Data under study: Begin
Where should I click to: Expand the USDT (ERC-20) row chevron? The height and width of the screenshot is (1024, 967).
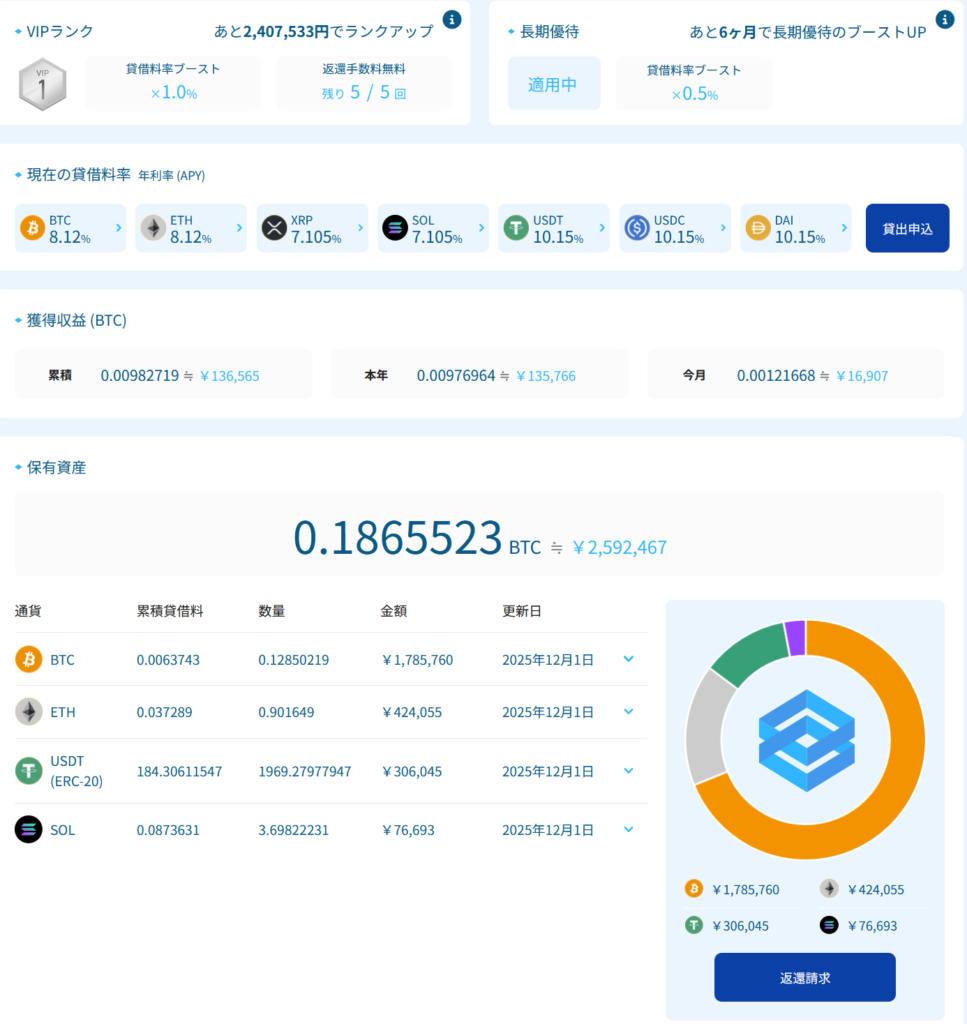click(628, 770)
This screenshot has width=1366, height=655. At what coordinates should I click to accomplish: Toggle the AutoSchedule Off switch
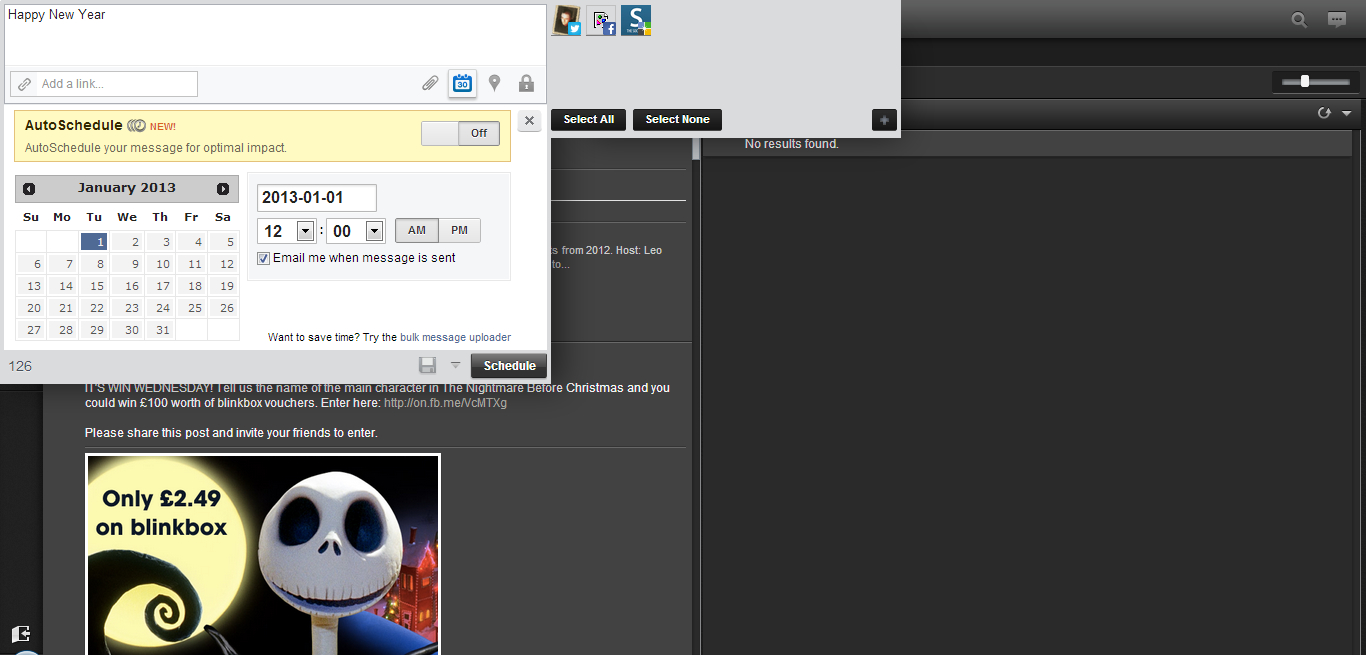460,133
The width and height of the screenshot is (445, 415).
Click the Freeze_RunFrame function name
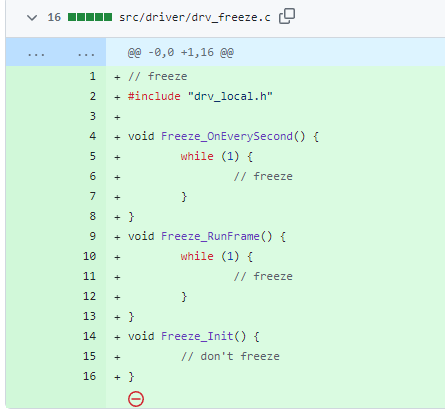tap(210, 236)
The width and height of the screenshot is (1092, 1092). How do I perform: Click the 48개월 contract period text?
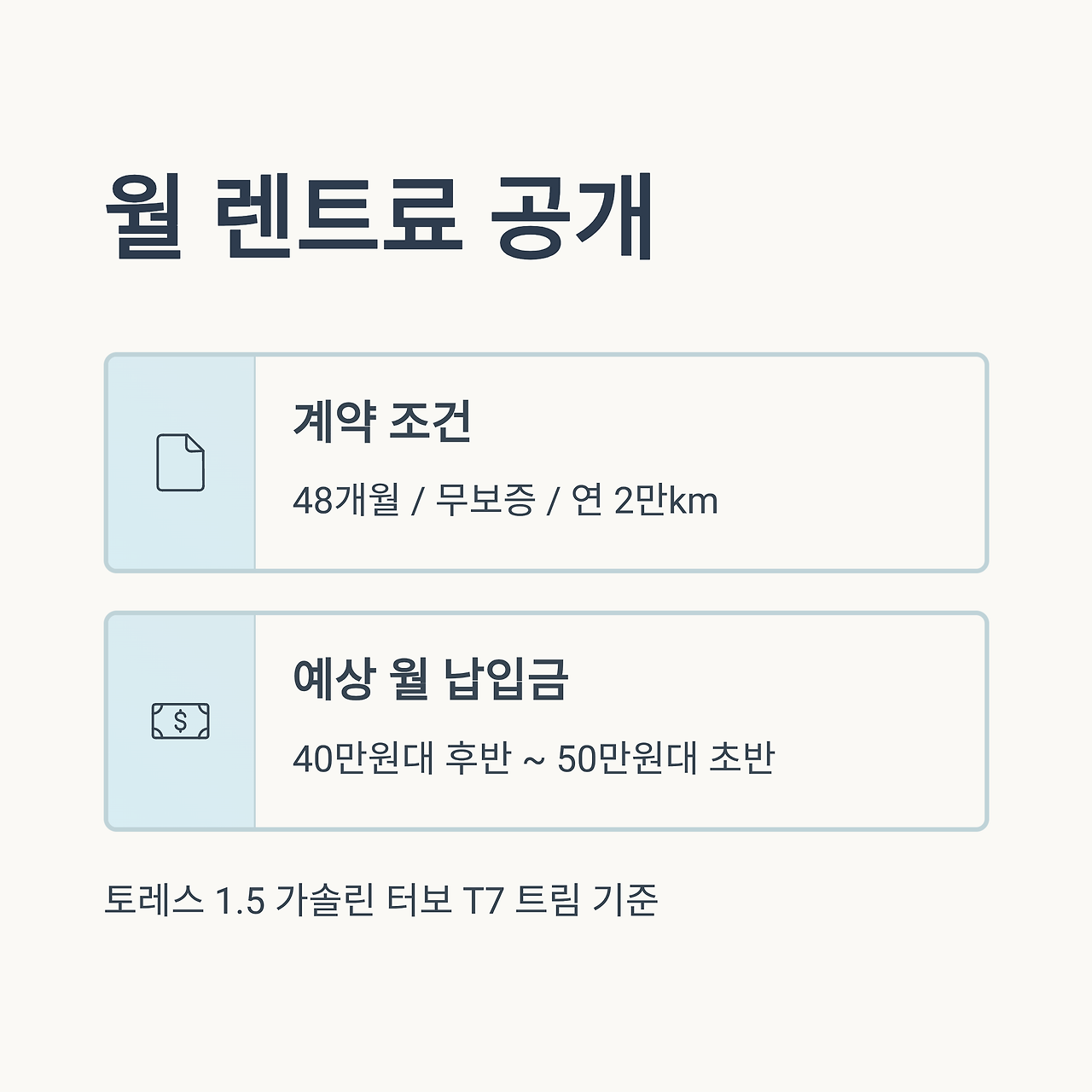point(346,500)
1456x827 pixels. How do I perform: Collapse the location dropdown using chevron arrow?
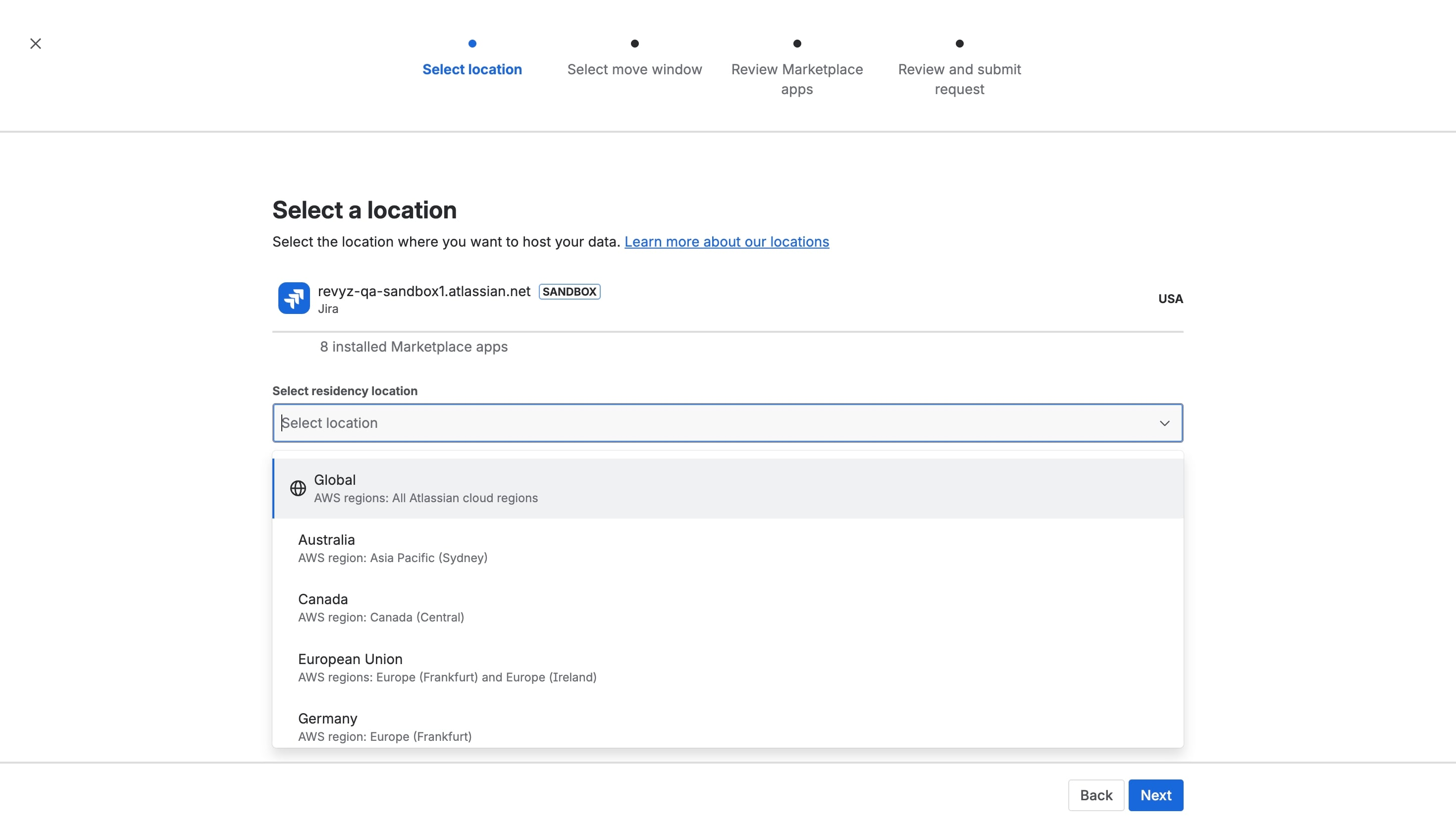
Data under study: End
What needs to be done: The lines above must be transcribed exactly, with every picture left out.

Expected answer:
Where should I click to: Expand the USDT (ERC-20) row chevron? The height and width of the screenshot is (1024, 967).
click(628, 770)
This screenshot has width=1366, height=655. At what coordinates should I click to accomplish: Toggle the AutoSchedule Off switch
460,133
The width and height of the screenshot is (445, 415).
Click the Freeze_RunFrame function name
tap(210, 236)
The width and height of the screenshot is (1092, 1092). How do I perform: Click the 48개월 contract period text?
point(346,500)
1456x827 pixels. How do I perform: Collapse the location dropdown using chevron arrow?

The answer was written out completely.